La iconografía de estas tres damas abunda en la cultura mediterránea. No son amenazadoras o agresivas, ni están teñidas de especial dramatismo. Son casi siempre tres jóvenes, hermosas, con una sensualidad propia de una vestal. A veces las tiñe la melancolía y en algún caso al porte y rostro de Átropos se añaden los rasgos de una anciana. En general, se limitan a marcar con serenidad el ritmo del tiempo y aun en ocasiones sirven para celebrar el destino de una gran mujer, como Rubens que, valiéndose de las Parcas, eleva el destino de María de Medici hasta Júpiter y Juno. Las Parcas no hacen sino recordar el paso del tiempo, como, esos cuadros que representan las edades de la vida.
Goya se ocupa sin duda de Las Parcas. En el grupo de figuras que concentradas en algo más de la mitad derecha del cuadro, tras el hombre situado en primer plano (con las manos, tal vez sujetas, a la espalda), vemos a la derecha a Átropos y sus tijeras, más al centro, Láquesis y el espejo y a la izquierda, Clothos que deja la hilatura en beneficio del modelado de una breve figura humana. Pero queda una pregunta. ¿por qué dar a las tres damas, gentiles en la tradición, los rasgos de las brujas y las viejas alcahuetas de Los caprichos?
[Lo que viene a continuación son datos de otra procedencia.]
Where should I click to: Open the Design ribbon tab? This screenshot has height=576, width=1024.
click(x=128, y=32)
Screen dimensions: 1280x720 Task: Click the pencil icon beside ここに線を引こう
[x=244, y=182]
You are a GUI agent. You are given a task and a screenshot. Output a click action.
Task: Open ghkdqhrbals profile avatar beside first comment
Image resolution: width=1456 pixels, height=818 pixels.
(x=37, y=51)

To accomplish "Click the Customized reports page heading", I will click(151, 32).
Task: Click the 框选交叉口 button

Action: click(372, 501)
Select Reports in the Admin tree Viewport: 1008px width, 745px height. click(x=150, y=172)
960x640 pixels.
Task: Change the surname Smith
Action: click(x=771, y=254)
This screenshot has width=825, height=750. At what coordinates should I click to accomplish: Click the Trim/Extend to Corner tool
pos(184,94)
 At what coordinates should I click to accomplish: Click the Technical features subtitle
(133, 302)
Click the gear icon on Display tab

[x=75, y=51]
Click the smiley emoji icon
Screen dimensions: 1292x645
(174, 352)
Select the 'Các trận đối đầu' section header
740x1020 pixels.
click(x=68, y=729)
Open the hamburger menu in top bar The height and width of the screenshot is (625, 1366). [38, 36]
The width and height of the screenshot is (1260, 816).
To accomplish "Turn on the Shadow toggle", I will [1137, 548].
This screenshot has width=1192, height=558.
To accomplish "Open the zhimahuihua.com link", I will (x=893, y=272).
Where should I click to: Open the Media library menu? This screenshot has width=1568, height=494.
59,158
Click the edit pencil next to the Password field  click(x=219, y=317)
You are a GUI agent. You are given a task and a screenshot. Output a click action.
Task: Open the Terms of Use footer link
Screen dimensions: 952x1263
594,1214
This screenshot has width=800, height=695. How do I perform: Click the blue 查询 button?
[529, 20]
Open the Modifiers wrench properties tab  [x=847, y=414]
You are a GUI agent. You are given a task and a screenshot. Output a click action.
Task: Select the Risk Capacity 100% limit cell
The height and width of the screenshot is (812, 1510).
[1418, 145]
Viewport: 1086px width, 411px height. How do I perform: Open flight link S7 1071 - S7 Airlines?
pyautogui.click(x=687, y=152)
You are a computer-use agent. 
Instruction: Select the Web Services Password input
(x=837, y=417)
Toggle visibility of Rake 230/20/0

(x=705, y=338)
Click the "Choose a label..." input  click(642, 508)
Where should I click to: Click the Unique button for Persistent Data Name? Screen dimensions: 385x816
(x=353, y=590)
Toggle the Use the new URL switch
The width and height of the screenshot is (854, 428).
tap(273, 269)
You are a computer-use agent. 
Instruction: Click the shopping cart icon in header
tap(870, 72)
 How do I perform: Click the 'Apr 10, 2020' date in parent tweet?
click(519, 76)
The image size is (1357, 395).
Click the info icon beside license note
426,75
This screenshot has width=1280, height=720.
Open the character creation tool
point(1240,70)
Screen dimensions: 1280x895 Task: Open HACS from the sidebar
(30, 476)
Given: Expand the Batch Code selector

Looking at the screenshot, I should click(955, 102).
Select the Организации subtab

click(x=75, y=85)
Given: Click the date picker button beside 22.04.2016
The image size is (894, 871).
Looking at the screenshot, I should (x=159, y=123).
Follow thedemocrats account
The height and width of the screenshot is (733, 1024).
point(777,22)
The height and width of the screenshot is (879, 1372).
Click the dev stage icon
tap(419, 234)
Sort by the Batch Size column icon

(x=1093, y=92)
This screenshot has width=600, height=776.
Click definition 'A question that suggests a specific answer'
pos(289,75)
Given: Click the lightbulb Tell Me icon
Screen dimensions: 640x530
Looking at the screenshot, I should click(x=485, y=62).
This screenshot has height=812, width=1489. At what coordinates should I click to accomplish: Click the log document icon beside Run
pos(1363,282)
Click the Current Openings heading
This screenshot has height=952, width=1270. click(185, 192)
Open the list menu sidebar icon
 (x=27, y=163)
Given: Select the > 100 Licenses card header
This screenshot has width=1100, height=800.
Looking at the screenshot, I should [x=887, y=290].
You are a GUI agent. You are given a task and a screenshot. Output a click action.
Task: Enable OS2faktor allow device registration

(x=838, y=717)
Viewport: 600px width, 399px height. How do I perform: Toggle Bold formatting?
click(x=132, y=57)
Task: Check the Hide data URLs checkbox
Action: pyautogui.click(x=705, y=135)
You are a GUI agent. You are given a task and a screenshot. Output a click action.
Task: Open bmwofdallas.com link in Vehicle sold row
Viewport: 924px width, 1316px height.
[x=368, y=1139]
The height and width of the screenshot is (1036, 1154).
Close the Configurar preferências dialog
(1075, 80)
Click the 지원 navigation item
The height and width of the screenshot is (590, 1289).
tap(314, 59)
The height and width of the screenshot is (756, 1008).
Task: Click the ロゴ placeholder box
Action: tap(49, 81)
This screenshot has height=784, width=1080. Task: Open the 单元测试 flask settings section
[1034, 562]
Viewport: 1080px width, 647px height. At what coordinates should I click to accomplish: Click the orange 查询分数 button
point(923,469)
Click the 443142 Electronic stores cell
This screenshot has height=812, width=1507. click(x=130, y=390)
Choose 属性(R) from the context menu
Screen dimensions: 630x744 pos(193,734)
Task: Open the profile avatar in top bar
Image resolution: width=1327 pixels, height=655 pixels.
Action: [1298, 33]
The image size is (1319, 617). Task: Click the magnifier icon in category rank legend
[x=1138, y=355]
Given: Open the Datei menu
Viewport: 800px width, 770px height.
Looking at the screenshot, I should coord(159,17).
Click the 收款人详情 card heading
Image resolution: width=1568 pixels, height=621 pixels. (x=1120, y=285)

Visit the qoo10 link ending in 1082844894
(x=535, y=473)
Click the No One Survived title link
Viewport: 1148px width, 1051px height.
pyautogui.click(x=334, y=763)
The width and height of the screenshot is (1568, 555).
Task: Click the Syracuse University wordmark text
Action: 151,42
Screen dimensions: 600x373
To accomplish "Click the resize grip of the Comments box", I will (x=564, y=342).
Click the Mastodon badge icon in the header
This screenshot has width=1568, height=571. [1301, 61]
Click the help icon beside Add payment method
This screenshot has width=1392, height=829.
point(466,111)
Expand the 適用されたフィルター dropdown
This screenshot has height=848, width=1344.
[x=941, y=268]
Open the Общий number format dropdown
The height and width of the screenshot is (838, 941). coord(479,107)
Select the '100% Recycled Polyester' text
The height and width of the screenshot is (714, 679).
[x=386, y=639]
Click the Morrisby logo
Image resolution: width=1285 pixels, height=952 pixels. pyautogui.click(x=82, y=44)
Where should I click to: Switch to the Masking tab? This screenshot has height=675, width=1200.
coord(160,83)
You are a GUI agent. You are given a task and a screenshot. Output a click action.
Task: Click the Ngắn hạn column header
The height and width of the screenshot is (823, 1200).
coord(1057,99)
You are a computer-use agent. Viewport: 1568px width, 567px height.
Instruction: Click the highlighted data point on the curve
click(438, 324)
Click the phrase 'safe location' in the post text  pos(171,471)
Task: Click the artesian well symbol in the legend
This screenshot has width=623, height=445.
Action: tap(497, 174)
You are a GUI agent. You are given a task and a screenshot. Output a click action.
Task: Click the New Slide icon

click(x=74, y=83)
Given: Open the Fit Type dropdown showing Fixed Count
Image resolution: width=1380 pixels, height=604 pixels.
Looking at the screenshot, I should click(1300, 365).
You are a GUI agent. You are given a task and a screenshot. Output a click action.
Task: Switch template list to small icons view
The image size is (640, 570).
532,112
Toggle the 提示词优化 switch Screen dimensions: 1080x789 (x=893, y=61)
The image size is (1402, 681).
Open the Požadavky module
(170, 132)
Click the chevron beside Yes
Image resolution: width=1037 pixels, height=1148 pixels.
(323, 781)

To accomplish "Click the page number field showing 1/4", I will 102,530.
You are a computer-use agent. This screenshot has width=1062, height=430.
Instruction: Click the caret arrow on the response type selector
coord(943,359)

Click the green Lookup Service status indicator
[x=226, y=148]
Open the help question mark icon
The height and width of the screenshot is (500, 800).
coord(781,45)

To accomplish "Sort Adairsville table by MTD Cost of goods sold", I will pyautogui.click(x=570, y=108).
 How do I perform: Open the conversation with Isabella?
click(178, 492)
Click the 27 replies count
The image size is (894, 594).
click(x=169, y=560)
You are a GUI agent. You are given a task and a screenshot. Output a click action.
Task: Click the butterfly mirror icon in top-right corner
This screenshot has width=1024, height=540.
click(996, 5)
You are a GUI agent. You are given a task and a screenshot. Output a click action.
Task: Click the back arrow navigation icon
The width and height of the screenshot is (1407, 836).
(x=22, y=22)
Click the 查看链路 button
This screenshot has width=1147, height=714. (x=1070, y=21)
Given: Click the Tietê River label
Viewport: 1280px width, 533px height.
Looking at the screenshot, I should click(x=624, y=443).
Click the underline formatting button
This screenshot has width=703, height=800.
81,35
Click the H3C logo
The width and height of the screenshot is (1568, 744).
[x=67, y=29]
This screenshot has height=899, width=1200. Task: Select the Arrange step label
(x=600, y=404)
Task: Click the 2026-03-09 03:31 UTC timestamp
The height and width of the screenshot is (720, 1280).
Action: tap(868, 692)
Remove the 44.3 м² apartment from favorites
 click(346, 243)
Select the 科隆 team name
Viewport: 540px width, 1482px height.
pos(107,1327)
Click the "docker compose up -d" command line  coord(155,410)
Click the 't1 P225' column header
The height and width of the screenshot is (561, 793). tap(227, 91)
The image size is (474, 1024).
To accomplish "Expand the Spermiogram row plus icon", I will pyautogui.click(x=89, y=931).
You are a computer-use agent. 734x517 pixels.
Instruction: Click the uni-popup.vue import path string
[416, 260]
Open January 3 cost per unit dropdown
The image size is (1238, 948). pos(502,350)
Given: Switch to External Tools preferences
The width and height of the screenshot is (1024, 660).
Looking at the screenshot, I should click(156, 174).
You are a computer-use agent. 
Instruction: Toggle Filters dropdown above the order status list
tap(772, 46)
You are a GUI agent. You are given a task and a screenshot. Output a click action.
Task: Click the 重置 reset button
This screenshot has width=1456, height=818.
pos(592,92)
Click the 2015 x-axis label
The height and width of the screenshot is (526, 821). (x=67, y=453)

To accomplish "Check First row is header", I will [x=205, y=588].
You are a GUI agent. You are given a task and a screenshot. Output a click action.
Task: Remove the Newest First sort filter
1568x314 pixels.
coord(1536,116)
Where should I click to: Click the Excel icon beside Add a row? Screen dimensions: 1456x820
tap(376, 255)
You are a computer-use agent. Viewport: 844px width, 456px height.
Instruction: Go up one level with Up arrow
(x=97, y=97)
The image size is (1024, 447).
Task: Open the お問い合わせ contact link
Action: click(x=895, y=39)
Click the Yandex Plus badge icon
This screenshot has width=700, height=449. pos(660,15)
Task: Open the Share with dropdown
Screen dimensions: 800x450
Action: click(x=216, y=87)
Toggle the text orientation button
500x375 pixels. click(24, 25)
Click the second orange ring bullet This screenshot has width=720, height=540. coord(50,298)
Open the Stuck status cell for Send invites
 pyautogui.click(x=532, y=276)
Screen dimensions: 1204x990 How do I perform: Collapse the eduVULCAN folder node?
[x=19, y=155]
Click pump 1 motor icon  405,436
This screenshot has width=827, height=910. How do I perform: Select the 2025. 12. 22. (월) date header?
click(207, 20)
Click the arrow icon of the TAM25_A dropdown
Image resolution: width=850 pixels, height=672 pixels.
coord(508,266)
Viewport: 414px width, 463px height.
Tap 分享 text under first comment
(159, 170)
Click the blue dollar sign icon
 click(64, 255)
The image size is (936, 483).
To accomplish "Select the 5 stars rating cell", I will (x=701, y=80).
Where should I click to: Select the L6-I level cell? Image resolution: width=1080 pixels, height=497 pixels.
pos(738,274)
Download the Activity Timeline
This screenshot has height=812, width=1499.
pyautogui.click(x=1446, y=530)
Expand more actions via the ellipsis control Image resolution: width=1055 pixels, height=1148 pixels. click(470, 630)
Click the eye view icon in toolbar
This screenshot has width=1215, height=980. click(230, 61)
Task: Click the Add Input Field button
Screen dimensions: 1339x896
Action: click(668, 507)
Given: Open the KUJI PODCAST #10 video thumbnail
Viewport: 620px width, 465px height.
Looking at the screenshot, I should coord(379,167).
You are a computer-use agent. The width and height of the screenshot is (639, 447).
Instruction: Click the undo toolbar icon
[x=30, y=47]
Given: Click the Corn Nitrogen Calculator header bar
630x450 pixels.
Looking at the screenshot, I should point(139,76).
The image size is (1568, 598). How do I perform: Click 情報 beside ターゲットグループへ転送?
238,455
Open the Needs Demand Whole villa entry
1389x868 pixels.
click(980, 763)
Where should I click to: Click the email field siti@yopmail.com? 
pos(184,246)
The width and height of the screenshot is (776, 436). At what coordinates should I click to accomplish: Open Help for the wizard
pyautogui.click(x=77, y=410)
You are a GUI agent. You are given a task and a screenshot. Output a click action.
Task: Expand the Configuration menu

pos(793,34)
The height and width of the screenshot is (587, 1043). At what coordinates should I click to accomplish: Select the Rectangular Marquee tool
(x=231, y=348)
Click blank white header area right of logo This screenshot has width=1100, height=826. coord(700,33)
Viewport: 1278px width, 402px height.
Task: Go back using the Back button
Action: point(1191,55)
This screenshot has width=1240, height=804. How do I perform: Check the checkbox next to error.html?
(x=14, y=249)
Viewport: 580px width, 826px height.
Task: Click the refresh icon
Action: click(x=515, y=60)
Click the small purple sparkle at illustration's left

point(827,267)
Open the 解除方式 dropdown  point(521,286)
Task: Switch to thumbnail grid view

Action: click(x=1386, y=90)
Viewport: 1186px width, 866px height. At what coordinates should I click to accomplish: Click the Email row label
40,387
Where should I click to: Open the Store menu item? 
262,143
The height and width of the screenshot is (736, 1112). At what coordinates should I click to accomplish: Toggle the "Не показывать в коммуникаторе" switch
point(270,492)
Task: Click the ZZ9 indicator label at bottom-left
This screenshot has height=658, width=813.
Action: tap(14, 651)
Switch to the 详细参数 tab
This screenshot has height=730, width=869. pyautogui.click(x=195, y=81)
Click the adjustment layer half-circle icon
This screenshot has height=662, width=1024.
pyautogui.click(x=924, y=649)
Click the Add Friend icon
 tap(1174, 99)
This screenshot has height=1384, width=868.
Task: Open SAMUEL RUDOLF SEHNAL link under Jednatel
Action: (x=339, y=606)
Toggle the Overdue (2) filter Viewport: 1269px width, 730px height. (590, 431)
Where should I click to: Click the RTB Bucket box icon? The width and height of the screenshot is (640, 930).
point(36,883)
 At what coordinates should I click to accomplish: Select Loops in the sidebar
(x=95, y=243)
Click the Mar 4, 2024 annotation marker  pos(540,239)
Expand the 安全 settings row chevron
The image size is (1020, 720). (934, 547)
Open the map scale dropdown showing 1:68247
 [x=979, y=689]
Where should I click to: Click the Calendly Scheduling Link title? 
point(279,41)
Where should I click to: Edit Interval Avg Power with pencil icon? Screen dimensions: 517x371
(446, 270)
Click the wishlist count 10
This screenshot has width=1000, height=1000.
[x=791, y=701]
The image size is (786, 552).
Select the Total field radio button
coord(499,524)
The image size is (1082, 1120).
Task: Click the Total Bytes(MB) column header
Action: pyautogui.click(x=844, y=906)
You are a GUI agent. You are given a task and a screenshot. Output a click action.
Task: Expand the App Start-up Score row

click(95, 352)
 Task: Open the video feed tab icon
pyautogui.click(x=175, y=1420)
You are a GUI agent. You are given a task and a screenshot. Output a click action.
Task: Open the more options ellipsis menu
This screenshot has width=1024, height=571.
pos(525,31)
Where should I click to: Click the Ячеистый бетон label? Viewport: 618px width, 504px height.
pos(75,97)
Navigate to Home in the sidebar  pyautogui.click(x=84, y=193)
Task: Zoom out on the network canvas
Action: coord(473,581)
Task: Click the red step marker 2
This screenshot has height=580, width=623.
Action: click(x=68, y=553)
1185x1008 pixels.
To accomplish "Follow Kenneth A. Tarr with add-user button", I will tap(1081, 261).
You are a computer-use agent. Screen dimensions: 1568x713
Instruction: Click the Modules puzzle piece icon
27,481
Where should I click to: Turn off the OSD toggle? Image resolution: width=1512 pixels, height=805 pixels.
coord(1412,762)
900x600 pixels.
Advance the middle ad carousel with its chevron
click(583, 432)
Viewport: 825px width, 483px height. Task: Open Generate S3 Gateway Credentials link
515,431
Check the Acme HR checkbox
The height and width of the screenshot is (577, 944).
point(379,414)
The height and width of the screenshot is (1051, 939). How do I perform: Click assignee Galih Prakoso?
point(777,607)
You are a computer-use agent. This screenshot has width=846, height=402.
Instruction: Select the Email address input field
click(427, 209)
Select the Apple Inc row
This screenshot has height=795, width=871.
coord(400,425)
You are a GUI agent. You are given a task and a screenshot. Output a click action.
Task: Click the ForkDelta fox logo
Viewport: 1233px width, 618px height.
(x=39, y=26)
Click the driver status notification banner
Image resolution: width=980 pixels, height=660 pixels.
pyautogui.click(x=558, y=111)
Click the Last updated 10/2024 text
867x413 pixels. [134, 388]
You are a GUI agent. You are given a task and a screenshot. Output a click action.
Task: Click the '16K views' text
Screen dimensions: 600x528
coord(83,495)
Para responder a la pregunta hay que examinar el ambiguo estatus de Las Parcas. No son propiamente diosas ni se las aceptó de entrada en el círculo olímpico. Quizá por su cercanía o pertenencia a la antigua religión helénica, la de los titanes, la de las oscuras potencias de la naturaleza. Más tarde las harán hijas de Zeus, pero manteniendo a su madre Themis, la justicia de la naturaleza, esto es el nudo acontecer natural, estricto siempre y justo por cruel que sea. Una antigua figura sitúa a Las Parcas a los pies de la necesidad natural. De este modo mantienen su anclaje en una naturaleza profunda, oscura, refractaria a toda explicación. Hijas de Zeus son sin embargo, superiores a él, como legados que son del destino.
Las tres diosas señalan así una región oscura, una línea que tiñe de sombra la racionalidad que los ilustrados concedieron a la naturaleza. El animal humano pasa de ser el centro del mundo a verse maniatado, como la figura del cuadro, por oscuras fuerzas naturales que escapan a su dominio.
Goya no se ha abandonado al fatalismo, sólo ha aprendido que la naturaleza antes que forma es fuerza. La forma se deja ver y se deja modelar. La fuerza, antes que darse a la mirada, empuja, se hace sentir, altera las cosas, las cambia. El convencido ilustrado cercano a las reformas de Jovellanos y a las de Godoy, se ve de repente inmerso en una doble ola de violencia: unos quieren imponer por la fuerza los valores ilustrados y otros mantener con la crueldad necesaria el rey absoluto, la Iglesia inquisitorial y las antiguas supresticiones. Las Parcas son la confesión de un inhóspito punto cero entre las esperanzas ilustradas y las que pudieran suscitar los héroes anónimos del Dos de Mayo. No hay alternativa. Sólo silencio. Goya no intenta un nuevo clasicismo ni se refugia en la mística de lo sublime: guarda silencio en la hora gris (como el cuadro) que separa las dos épocas en que le tocó vivir.